Saved data entries
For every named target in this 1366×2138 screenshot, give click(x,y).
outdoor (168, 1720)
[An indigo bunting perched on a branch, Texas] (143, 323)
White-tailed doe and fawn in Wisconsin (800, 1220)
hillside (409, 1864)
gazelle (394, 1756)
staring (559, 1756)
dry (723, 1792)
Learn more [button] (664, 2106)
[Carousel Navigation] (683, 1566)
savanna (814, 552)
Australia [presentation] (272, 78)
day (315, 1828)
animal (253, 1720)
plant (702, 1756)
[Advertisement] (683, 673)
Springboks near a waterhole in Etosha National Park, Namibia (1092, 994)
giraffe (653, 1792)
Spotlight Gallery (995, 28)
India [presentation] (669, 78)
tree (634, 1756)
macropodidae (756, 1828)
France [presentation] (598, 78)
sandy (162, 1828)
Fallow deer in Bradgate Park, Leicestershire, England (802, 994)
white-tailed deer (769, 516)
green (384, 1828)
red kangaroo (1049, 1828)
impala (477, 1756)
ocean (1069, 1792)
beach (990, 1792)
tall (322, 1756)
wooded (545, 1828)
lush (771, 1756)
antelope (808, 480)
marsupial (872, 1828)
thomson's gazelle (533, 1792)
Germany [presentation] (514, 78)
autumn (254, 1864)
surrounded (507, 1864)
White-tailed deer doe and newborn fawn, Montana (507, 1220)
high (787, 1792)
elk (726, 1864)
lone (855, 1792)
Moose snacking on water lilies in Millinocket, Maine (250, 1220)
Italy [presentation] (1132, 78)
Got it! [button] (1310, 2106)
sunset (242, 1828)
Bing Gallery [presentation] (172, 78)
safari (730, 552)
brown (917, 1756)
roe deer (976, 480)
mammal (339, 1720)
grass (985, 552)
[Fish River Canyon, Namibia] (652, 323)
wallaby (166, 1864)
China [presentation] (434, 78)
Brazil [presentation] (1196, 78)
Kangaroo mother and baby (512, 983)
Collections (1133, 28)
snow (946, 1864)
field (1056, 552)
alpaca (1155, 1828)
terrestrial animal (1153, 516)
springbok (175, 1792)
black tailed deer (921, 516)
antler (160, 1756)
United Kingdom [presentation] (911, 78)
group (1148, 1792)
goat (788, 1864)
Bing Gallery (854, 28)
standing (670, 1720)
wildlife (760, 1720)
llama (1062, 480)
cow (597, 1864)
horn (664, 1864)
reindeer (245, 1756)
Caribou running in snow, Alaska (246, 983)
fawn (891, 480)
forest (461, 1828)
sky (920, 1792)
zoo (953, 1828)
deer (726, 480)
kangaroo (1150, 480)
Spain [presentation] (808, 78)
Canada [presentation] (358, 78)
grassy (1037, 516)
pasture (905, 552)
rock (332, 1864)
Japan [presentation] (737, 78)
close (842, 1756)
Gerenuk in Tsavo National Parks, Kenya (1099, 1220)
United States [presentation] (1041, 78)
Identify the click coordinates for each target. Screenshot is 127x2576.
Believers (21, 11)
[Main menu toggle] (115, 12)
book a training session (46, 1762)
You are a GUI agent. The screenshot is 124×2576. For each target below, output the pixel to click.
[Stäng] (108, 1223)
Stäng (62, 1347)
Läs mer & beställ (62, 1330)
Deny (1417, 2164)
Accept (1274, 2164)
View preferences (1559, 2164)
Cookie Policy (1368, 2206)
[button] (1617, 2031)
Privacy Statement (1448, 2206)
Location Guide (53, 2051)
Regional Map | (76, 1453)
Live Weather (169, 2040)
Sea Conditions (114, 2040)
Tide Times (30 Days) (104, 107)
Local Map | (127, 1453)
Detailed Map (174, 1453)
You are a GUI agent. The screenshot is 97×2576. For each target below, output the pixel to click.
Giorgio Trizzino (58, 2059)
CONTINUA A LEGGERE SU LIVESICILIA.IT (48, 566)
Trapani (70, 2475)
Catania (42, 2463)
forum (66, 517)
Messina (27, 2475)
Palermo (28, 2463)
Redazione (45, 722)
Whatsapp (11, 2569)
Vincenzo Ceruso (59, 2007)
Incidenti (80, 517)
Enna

§ TASK TO COMPLETE
Show every line above where "output" is found.

§ ANSWER FOR THE TASK
You are a GUI agent. The screenshot is 124×2576. For each target below, output the pixel to click.
You are a GUI agent. The screenshot is 97×2576. For each target below, output the pixel to click.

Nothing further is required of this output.